▸ Aim of the exercise: Can you format the lines of the listing from the one containing "The height and width of the screenshot is (469, 736)." through the one containing "coord(205,80)", inclusive, as a Markdown table with the columns Row and Text, skipping blank lines and leaving the pictures out?

Data on locating visible targets
┌──
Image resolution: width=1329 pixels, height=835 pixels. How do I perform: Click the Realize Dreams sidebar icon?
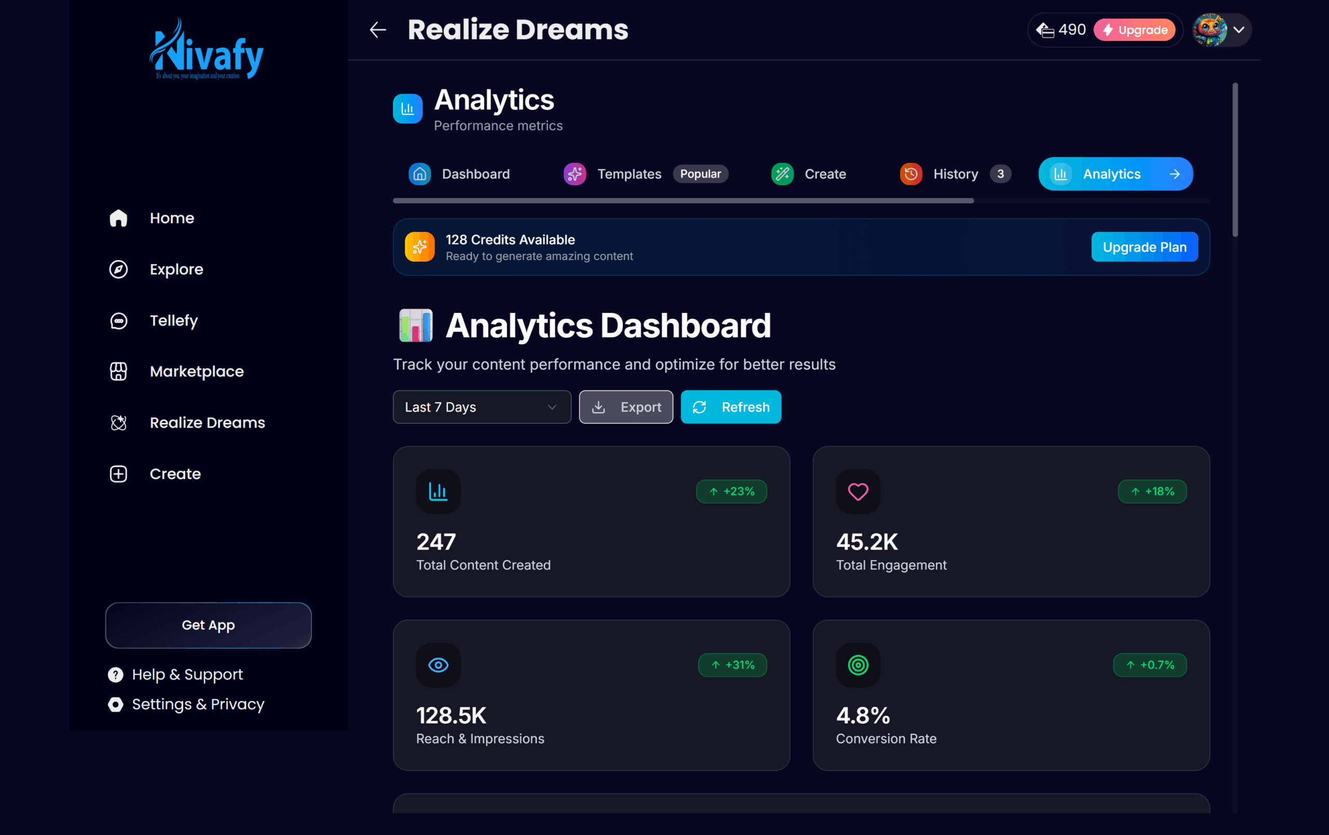118,423
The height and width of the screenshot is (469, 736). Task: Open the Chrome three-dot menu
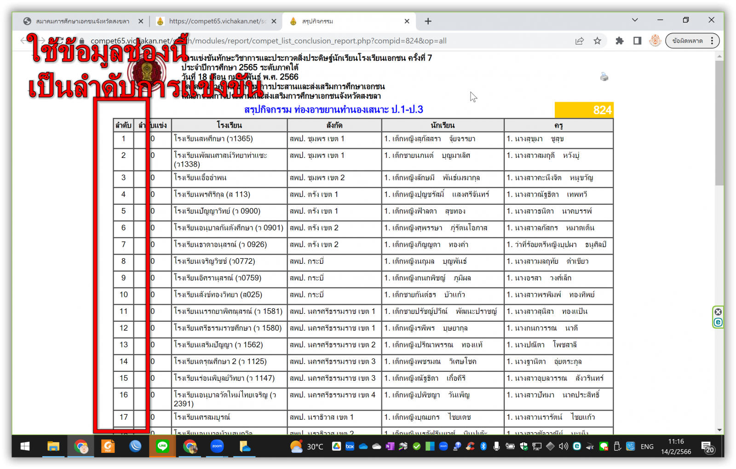coord(712,41)
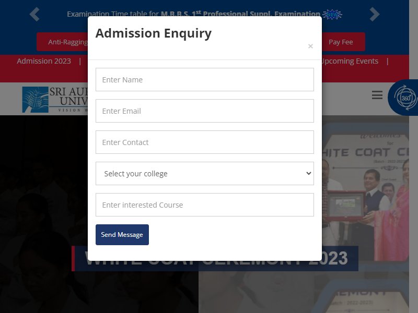Click the Enter Name field
This screenshot has height=313, width=418.
coord(205,80)
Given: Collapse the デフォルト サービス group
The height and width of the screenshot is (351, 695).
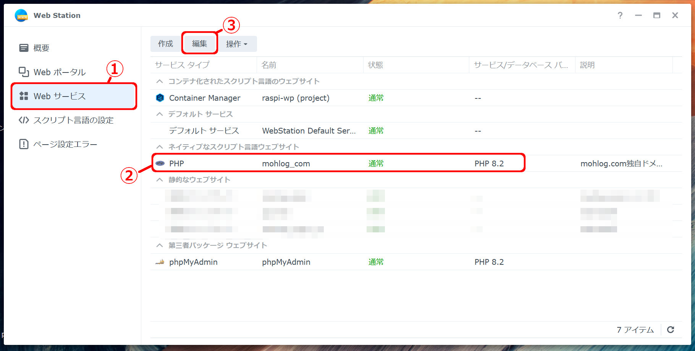Looking at the screenshot, I should pyautogui.click(x=160, y=114).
└──
▸ Output for this exercise:
| Row | Text |
|---|---|
| 1 | The height and width of the screenshot is (469, 736). Task: Open the Chrome three-dot menu |
| 2 | coord(712,41) |
| 3 | Click the Enter Name field |
| 4 | This screenshot has height=313, width=418. |
| 5 | coord(205,80) |